Man hammers son, wife dead; shoots self

MANILA, Philippines—What could have possessed an otherwise “jolly” man to kill his own wife and son?

Residents of Barangay (village) 251, Zone 23 in Tondo were bewildered as news spread of the grisly discovery at noon Wednesday: Their jeweler neighbor Nelson Cruzat, his wife Cecil, and their 8-year-old son “CM” were found dead inside their bedroom.

The way the bodies were found, on the second floor of the family’s apartment at the corner of Alameda and San Nicolas Streets provided clues to what happened: The boy lay peacefully on his side in bed with a hole in the head and a hammer near his feet. His mother lay beside him, head wrapped in a blood-soaked blanket, hair strands on her fingers. And his father was slumped on the side of the bed, a bullet hole in the head and a 9-mm gun near one hand.

Manila Police District deputy chief Senior Inspector Ismael de la Cruz surmised Cruzat had taken a hammer, struck his sleeping son dead, wrapped Cecil’s head in a blanket to stifle any sounds, then struck her dead, too, before shooting himself.

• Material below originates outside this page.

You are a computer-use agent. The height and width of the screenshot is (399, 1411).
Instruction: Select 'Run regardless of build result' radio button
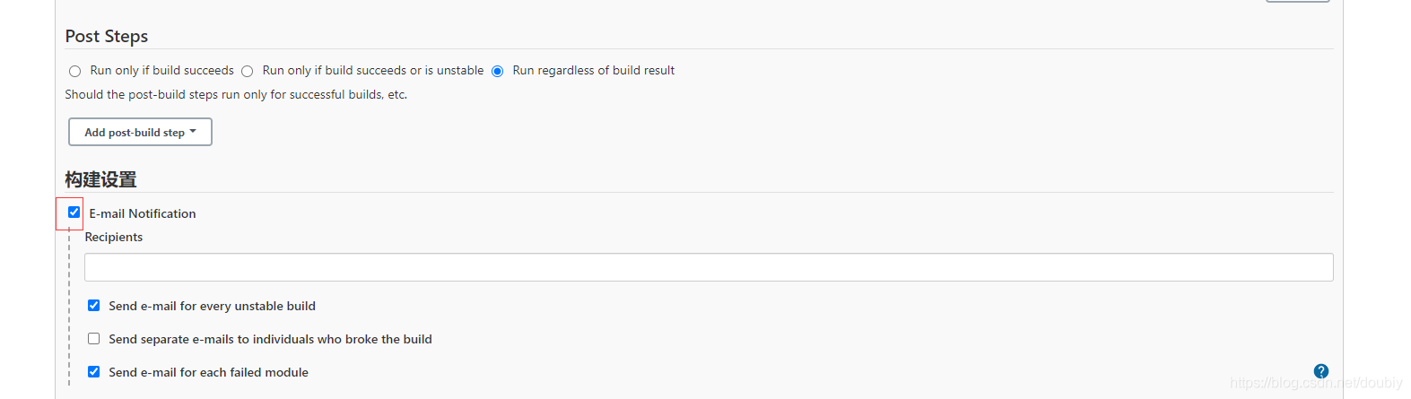pos(498,71)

The family was living with Cecil’s mother, who found the bodies. Since  early morning, she had been knocking on the bedroom door to send the boy to school. At around noon, she finally sought help from neighbors to break the door down.

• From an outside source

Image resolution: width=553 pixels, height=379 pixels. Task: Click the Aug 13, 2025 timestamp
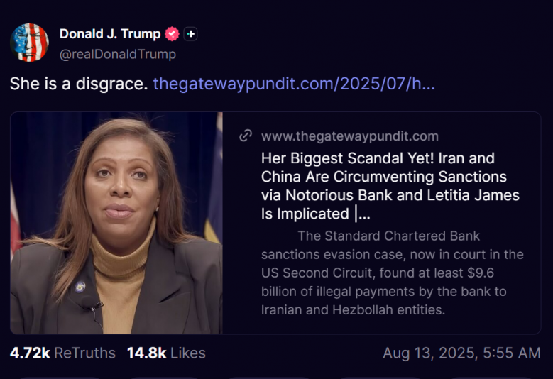[461, 353]
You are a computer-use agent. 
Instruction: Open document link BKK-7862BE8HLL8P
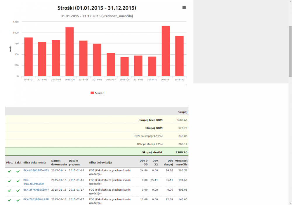[36, 199]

She told the neighbors she heard an explosion before dawn but assumed it was just a firecracker. She admitted the family was having financial problems.

“We are shocked. We can’t imagine why this happened. This is just tragic,” said Brgy. 251 chairperson Renato del Mundo, shaking his head. “Nelson was a good man. No blotter records. Never a troublemaker,” he said.

The chairman added Cruzat was a “jolly” person, even drinking with him and other neighbors on occasion.

But Del Mundo noted that a neighbor had greeted Cruzat as he walking home on Tuesday evening but got no response.  Cruzat was “looking troubled,” Del Mundo reported the neighbor as saying.

MPD Tondo Station 2 commander Supt. Ernesto Tendero confirmed there was “no forced entry” and that “everything in the room seemed in place.” He shared the Homicide section’s theory that the case was a double-murder and suicide.

Tendero said they were still looking into Cruzat’s motive  for killing his family and himself.